[[ Data provided, beginning ]]
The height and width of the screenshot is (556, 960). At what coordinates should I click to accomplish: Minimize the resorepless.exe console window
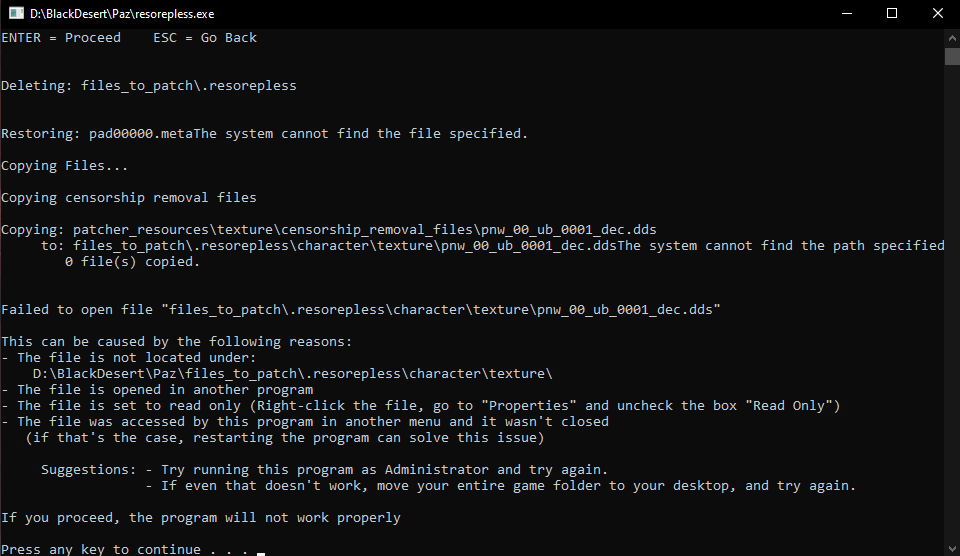pyautogui.click(x=846, y=14)
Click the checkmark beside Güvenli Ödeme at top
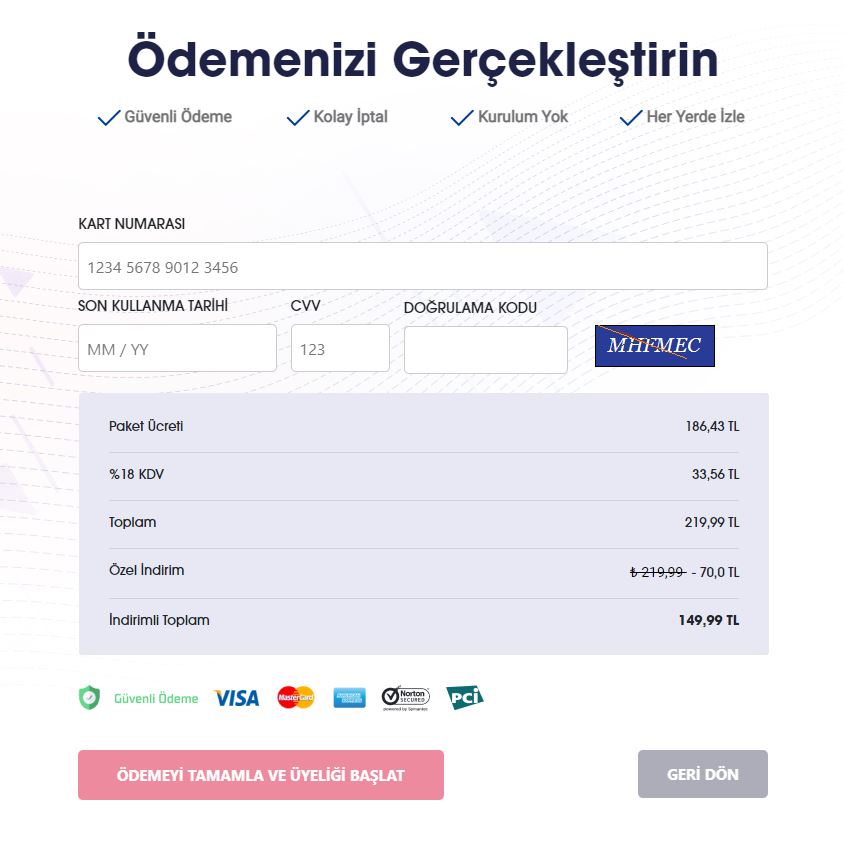 click(x=109, y=118)
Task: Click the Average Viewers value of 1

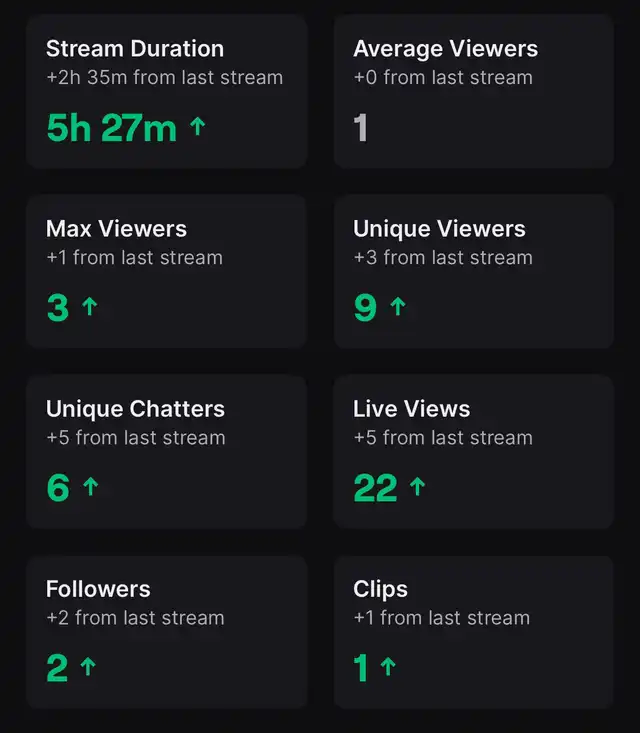Action: [361, 128]
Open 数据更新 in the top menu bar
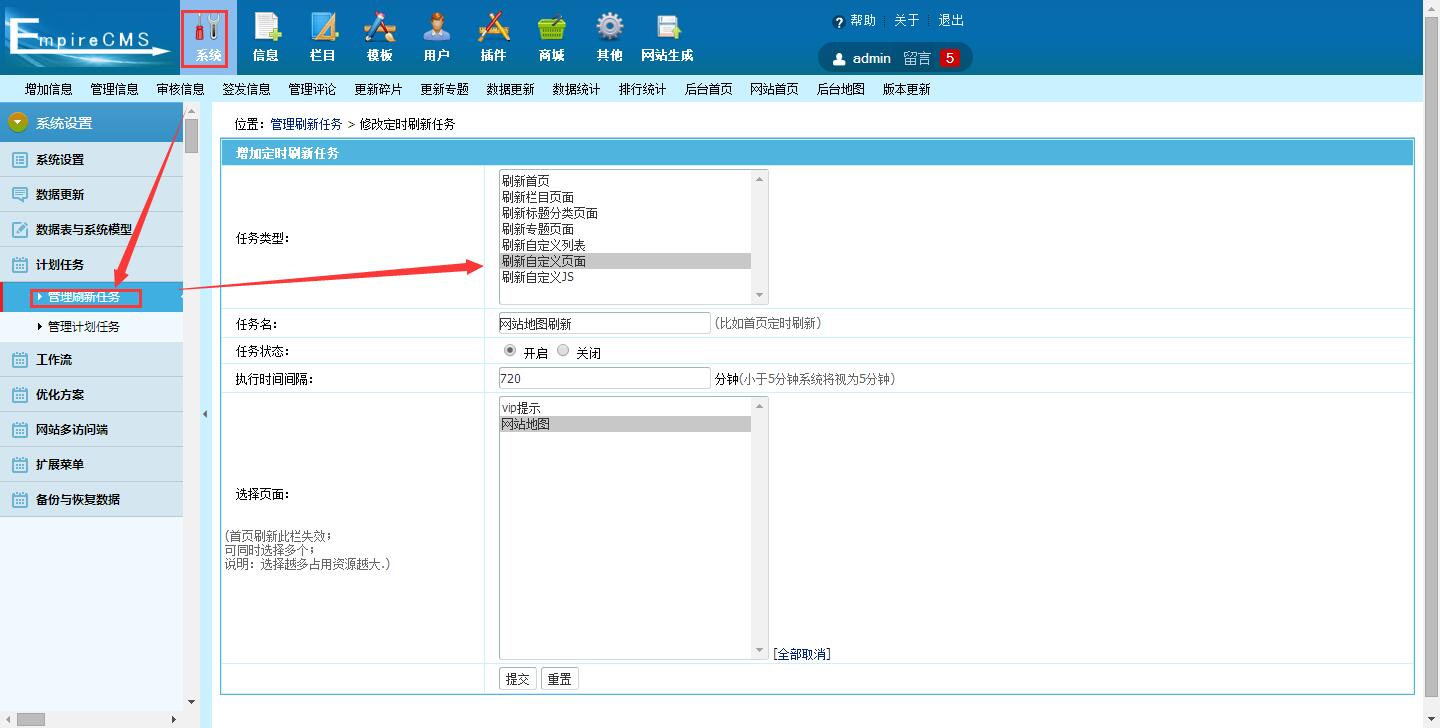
[[ Data provided, end ]]
- How to complete this task -
The full data, repeated exactly and stripped of its pictures, is the expected answer.

- Result of this exercise -
The height and width of the screenshot is (556, 960). At what coordinates should I click to accomplish: Minimize the resorepless.exe console window
pyautogui.click(x=846, y=14)
Click the checkmark beside Güvenli Ödeme at top
 click(x=109, y=118)
Task: Click the Average Viewers value of 1

Action: [361, 128]
Open 数据更新 in the top menu bar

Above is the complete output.